Cara Menghindari dan Mengatasi
Agar tidak terjebak dalam penyebaran informasi keliru, ada beberapa langkah yang bisa dilakukan:
- Verifikasi sumber informasi
Pastikan informasi berasal dari media terpercaya, bukan hanya dari pesan berantai di WhatsApp atau unggahan media sosial tanpa sumber. - Cek tanggal berita
Banyak misinformasi berasal dari berita lama yang sudah tidak relevan tetapi diunggah ulang. - Gunakan situs pengecekan fakta
Situs seperti CekFakta.com, TurnBackHoax.id, atau Snopes dapat membantu memverifikasi kebenaran informasi. - Jangan langsung membagikan
Jika ragu, lebih baik simpan informasi untuk dicek kebenarannya sebelum disebarkan. - Tingkatkan literasi digital
Ikuti pelatihan atau webinar terkait cara mengidentifikasi hoaks dan mengelola informasi di era digital.
Kesimpulan
Misinformasi dan disinformasi memang sama-sama berupa informasi keliru, namun perbedaan utamanya terletak pada niat dan kesadaran penyebar. Misinformasi terjadi karena ketidaktahuan, sedangkan disinformasi adalah kebohongan yang disengaja.

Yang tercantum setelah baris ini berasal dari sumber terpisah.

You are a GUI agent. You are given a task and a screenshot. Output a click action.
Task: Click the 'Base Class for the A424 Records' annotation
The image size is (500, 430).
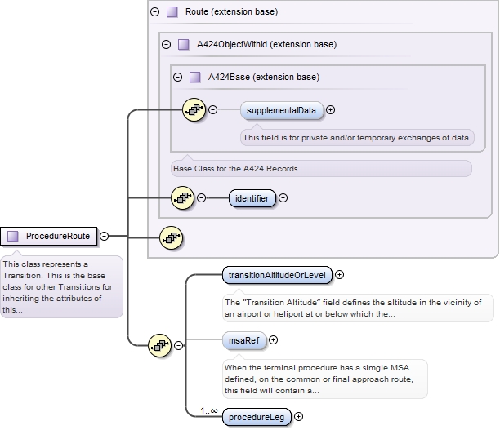click(x=322, y=169)
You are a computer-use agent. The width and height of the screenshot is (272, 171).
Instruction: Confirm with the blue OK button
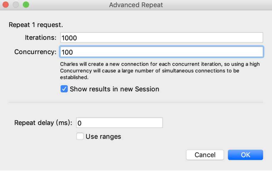click(x=245, y=155)
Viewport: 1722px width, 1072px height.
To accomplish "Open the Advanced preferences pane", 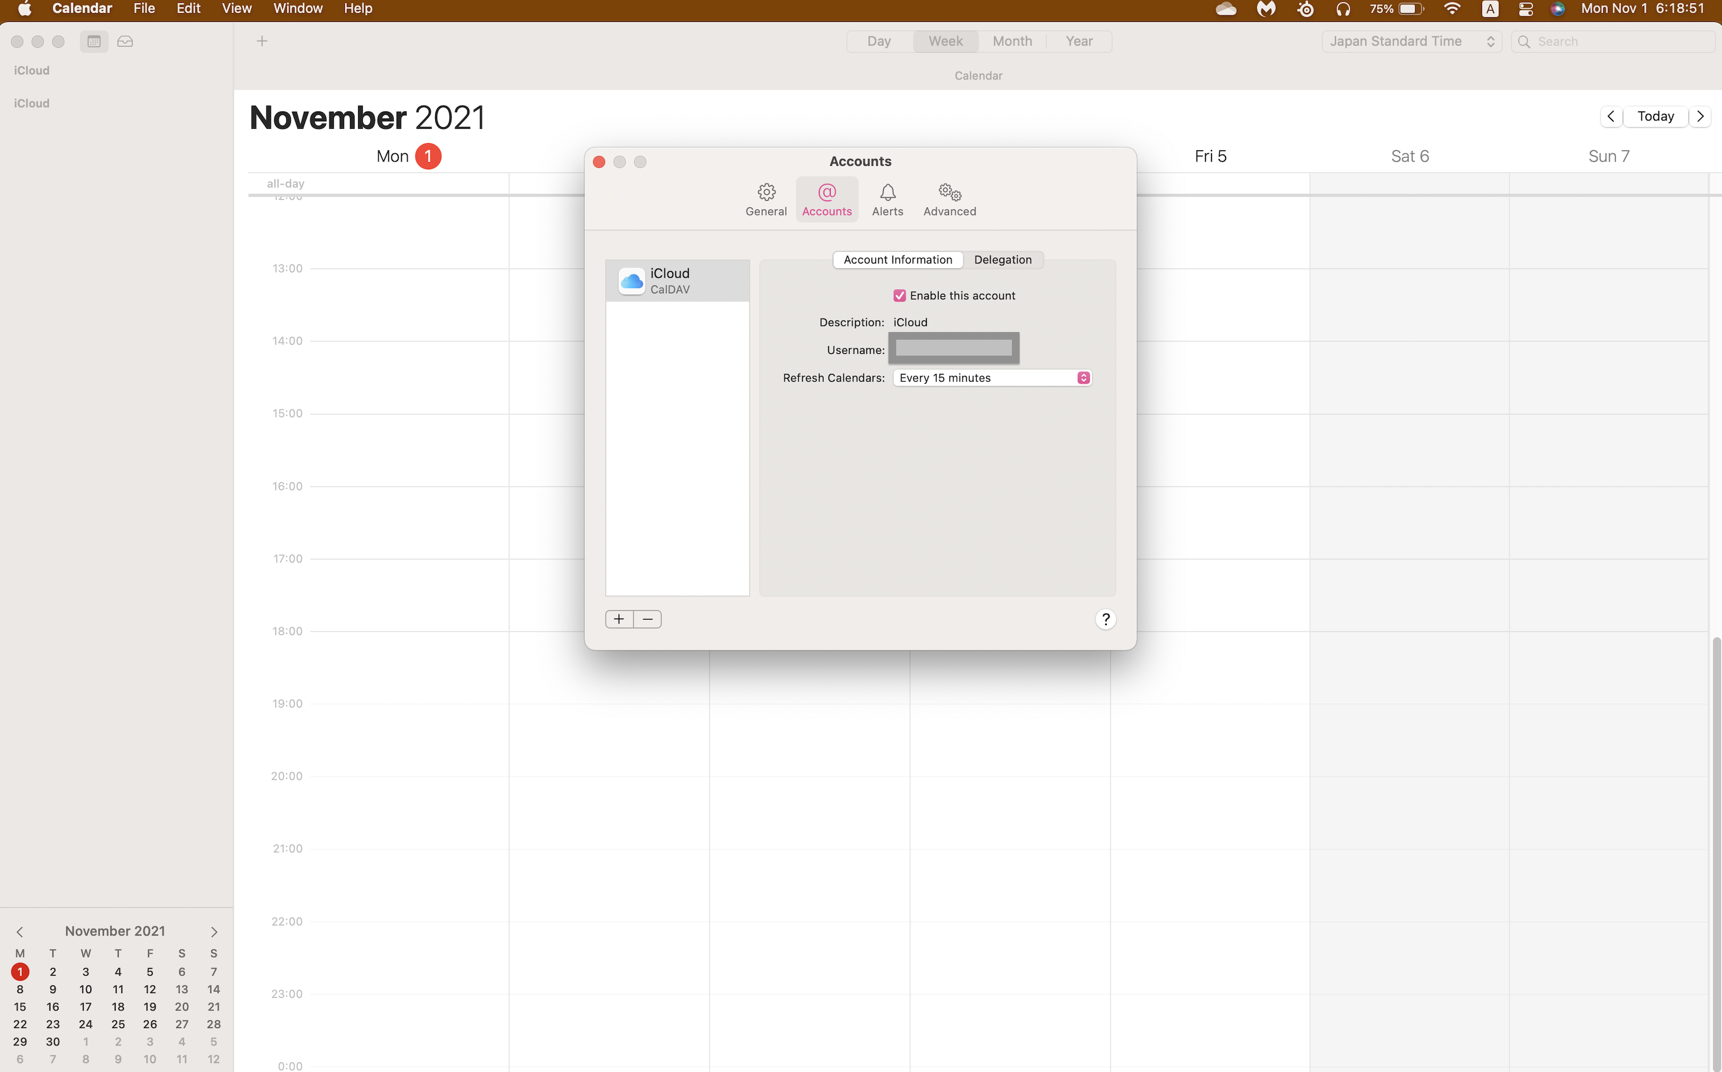I will coord(949,199).
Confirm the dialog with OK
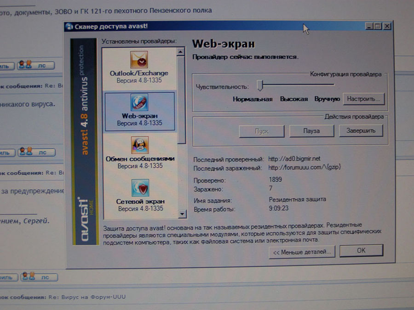The width and height of the screenshot is (414, 310). click(x=361, y=251)
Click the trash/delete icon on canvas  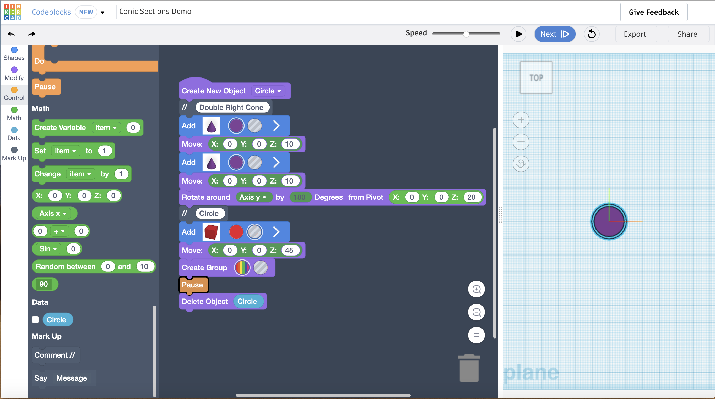469,368
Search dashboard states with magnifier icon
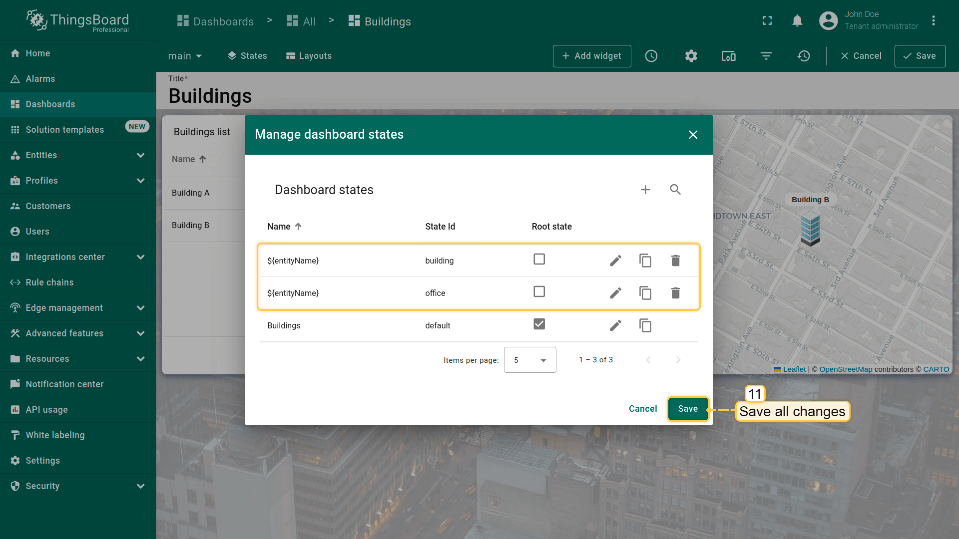Viewport: 959px width, 539px height. (675, 190)
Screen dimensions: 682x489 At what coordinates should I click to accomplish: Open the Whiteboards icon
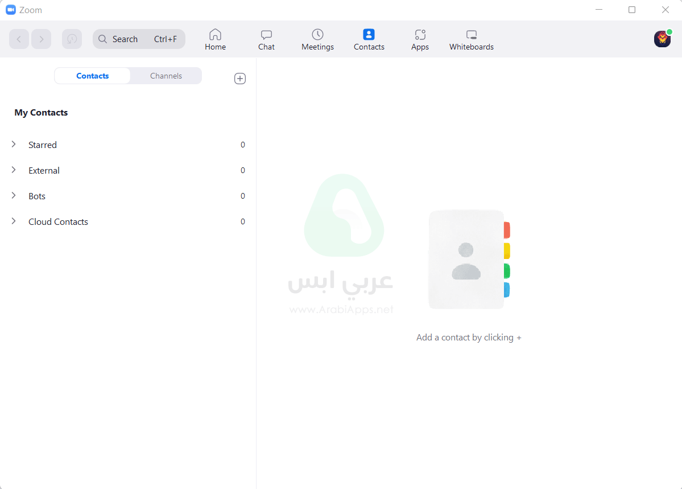point(471,35)
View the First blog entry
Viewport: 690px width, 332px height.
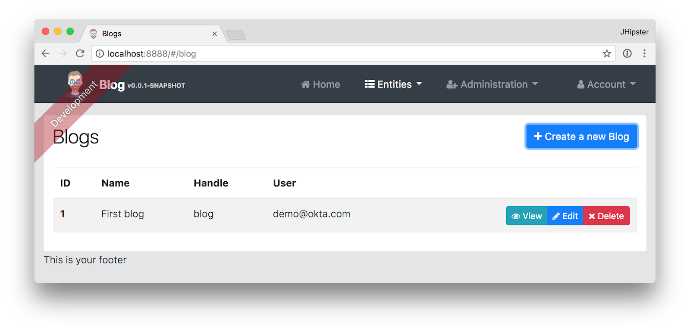[527, 216]
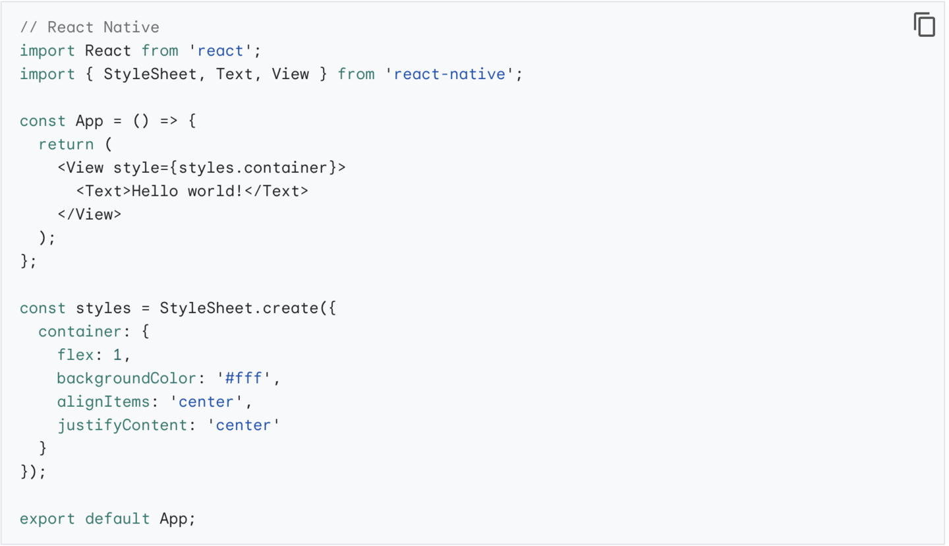Click the '// React Native' comment line

click(90, 27)
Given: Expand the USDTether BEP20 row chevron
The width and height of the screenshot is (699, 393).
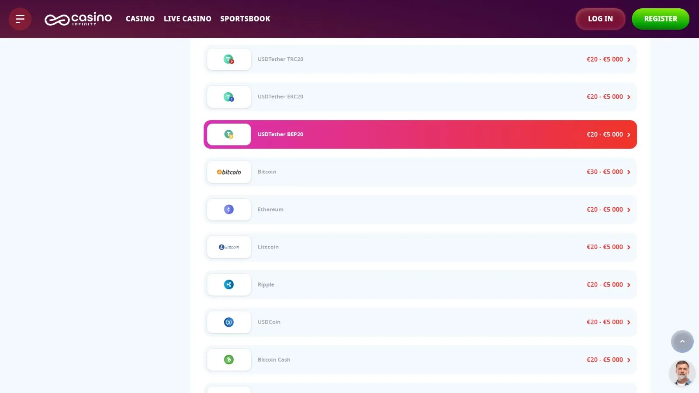Looking at the screenshot, I should [x=629, y=135].
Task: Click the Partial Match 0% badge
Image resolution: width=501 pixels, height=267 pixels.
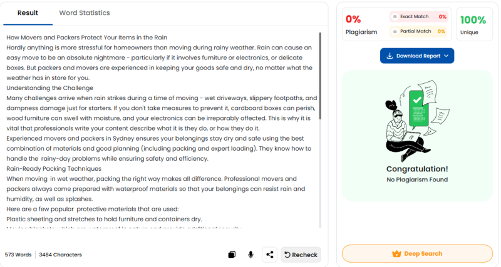Action: [x=419, y=31]
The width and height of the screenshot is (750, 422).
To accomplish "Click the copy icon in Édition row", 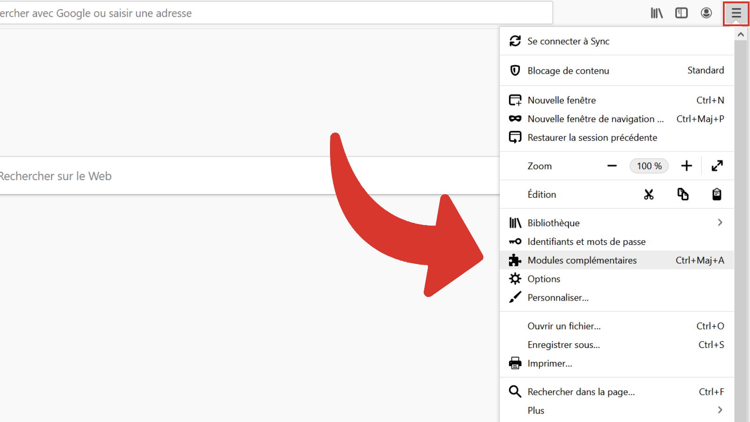I will click(683, 194).
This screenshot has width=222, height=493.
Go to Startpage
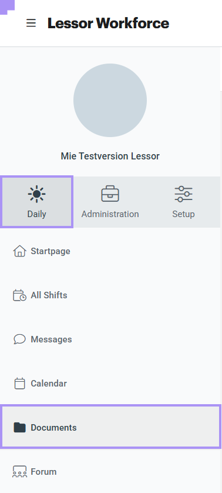point(110,251)
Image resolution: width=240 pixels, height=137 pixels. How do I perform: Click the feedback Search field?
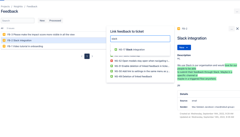click(x=18, y=21)
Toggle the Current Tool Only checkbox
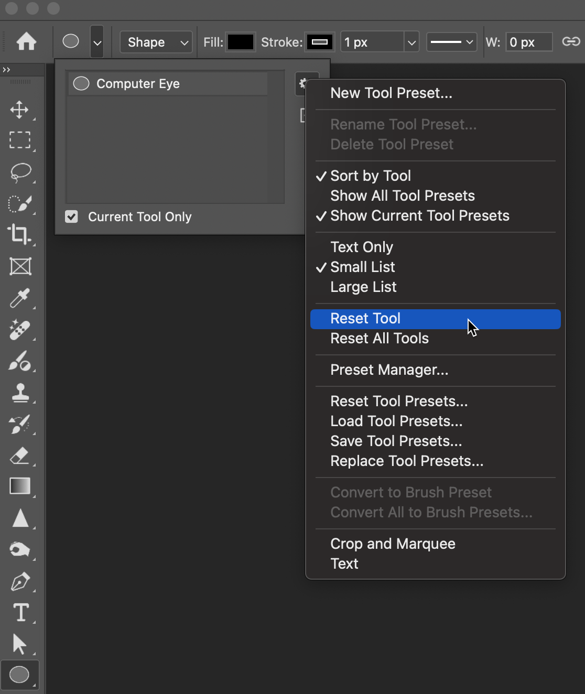Viewport: 585px width, 694px height. [72, 216]
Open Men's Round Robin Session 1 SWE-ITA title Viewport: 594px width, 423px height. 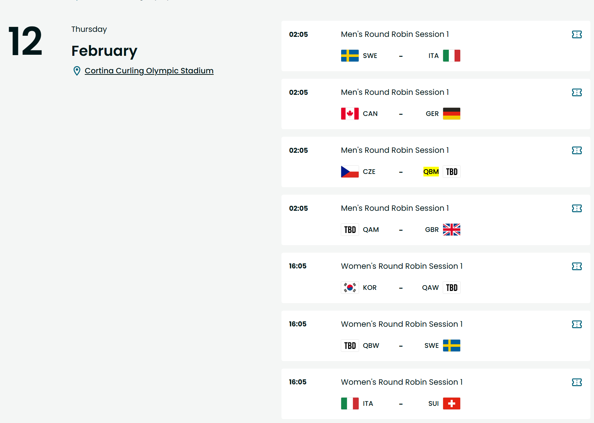pyautogui.click(x=395, y=34)
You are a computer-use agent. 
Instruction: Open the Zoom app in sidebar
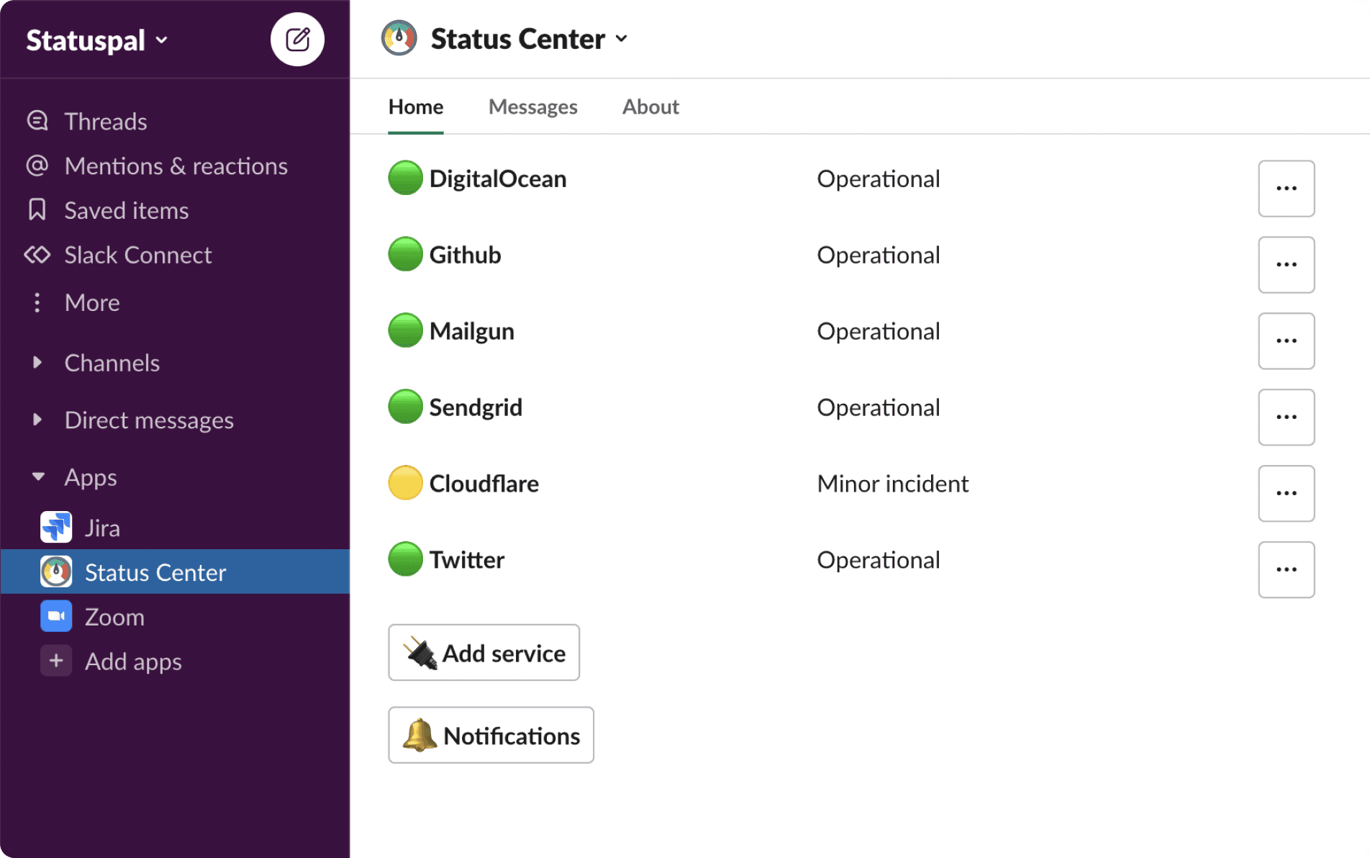coord(114,617)
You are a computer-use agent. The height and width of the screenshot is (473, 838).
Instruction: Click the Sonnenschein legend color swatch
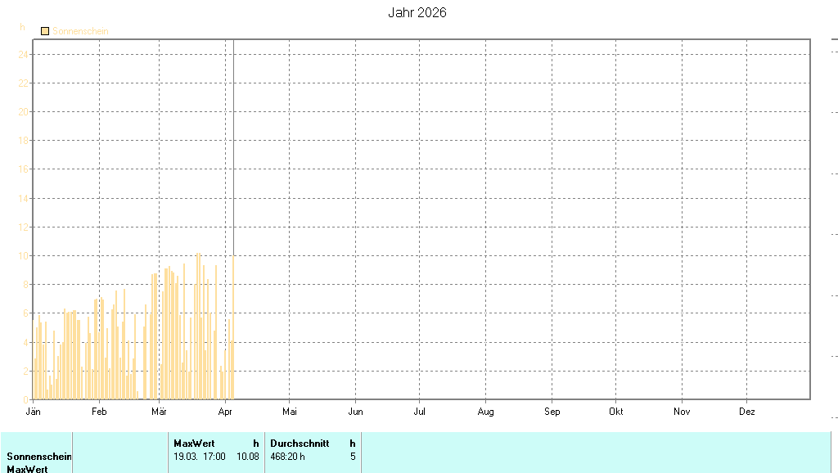tap(45, 31)
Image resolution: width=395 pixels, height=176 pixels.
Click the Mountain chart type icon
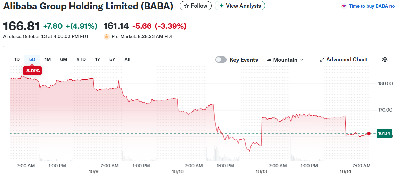269,60
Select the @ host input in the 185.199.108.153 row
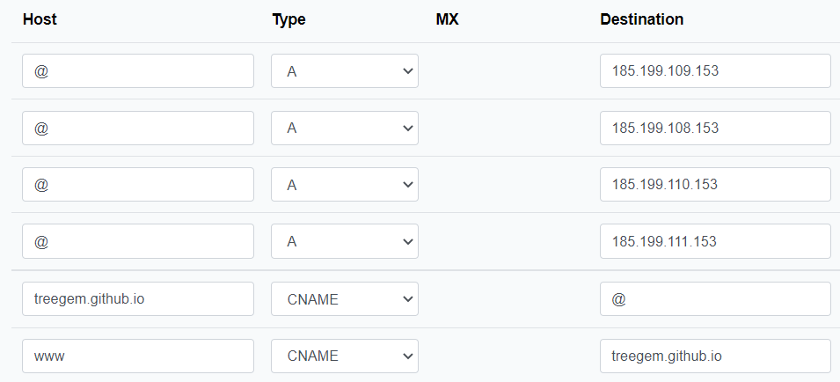This screenshot has width=840, height=382. click(137, 128)
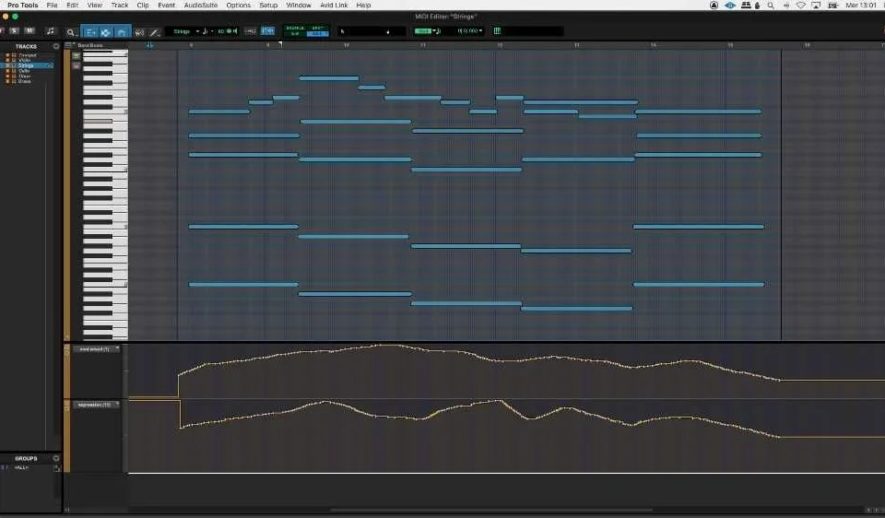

Di era digital yang serba cepat ini, kemampuan memilah informasi menjadi keterampilan penting. Dengan literasi digital yang baik, masyarakat dapat menjadi filter yang efektif untuk menghentikan penyebaran informasi keliru — baik yang tidak disengaja maupun yang disengaja untuk menyesatkan.
Jangan lupa, satu klik share bisa membawa dampak besar. Pastikan setiap informasi yang kita sebarkan adalah kebenaran, bukan sekadar kabar yang terdengar meyakinkan.